In the records below, tally every line containing "will". Report only the total.

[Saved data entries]
►
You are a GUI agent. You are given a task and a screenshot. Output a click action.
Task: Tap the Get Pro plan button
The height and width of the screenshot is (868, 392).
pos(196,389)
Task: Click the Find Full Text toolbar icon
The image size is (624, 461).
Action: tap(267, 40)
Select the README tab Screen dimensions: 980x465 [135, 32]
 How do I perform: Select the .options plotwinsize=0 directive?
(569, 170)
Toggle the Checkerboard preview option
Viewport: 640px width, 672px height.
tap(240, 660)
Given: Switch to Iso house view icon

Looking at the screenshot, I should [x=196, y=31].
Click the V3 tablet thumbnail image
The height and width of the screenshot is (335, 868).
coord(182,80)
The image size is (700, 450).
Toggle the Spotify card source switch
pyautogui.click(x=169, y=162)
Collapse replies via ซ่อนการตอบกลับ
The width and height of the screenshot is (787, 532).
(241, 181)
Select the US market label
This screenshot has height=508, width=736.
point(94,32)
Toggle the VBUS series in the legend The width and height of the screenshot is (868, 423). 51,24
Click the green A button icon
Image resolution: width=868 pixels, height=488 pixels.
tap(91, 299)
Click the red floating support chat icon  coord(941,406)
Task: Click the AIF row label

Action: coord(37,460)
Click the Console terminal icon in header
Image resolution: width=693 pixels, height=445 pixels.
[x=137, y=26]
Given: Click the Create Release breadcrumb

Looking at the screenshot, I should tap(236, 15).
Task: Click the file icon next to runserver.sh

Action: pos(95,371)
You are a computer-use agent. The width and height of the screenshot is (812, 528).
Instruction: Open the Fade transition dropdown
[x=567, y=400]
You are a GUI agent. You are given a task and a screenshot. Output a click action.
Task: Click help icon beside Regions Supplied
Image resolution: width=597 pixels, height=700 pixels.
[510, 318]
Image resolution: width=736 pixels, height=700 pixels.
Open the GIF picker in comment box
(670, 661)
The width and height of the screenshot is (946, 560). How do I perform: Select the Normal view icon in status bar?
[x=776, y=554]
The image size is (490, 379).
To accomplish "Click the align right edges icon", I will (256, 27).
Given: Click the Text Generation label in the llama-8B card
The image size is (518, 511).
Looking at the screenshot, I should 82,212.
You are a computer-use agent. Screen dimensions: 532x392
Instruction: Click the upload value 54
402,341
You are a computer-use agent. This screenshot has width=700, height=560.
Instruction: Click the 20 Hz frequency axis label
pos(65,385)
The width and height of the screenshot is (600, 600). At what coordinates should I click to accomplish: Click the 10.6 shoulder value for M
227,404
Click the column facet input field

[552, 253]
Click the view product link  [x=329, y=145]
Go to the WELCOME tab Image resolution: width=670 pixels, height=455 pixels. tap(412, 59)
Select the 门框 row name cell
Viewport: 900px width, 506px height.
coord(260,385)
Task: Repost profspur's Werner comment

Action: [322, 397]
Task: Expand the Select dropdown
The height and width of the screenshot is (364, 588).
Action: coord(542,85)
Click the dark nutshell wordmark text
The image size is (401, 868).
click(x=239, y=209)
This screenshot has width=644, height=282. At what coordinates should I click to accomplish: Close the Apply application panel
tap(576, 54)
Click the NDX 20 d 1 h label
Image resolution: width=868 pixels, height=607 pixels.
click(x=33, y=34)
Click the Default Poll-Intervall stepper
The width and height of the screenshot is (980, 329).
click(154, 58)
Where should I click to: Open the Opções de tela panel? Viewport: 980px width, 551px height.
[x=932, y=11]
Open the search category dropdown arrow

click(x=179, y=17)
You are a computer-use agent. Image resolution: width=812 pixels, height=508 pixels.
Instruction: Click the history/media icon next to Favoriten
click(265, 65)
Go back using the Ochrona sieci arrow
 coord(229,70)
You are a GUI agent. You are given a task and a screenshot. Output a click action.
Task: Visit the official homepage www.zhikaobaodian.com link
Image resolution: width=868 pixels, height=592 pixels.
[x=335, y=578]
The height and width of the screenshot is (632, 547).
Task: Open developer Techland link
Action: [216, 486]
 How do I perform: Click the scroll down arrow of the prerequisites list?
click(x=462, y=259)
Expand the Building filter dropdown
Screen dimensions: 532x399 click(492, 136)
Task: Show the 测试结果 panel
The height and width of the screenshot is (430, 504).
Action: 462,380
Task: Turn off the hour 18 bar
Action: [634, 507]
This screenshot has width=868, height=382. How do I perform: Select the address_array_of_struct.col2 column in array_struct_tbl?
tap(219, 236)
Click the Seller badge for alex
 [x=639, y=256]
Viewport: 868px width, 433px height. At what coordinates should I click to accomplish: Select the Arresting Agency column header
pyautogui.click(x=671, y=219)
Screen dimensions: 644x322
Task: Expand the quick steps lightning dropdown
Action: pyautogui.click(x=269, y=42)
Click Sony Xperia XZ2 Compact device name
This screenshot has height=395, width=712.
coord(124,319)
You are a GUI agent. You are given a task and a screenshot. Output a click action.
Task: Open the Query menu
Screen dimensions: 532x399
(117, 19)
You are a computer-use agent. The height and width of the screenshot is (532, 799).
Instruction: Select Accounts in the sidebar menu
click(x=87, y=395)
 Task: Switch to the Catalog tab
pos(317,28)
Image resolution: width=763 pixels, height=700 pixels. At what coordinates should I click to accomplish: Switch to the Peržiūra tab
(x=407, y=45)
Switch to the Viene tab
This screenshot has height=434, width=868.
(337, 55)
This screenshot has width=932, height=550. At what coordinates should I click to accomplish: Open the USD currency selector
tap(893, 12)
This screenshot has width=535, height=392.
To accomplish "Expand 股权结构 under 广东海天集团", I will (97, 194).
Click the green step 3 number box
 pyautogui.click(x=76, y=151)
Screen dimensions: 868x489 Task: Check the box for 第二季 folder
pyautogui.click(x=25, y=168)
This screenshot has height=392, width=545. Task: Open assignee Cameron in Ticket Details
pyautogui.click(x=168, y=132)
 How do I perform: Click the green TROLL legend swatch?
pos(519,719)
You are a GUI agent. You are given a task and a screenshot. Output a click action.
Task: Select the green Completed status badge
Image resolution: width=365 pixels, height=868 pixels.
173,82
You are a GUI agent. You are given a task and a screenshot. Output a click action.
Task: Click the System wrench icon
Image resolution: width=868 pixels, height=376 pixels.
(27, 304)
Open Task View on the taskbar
◄
*RESULT OF THE TASK*
2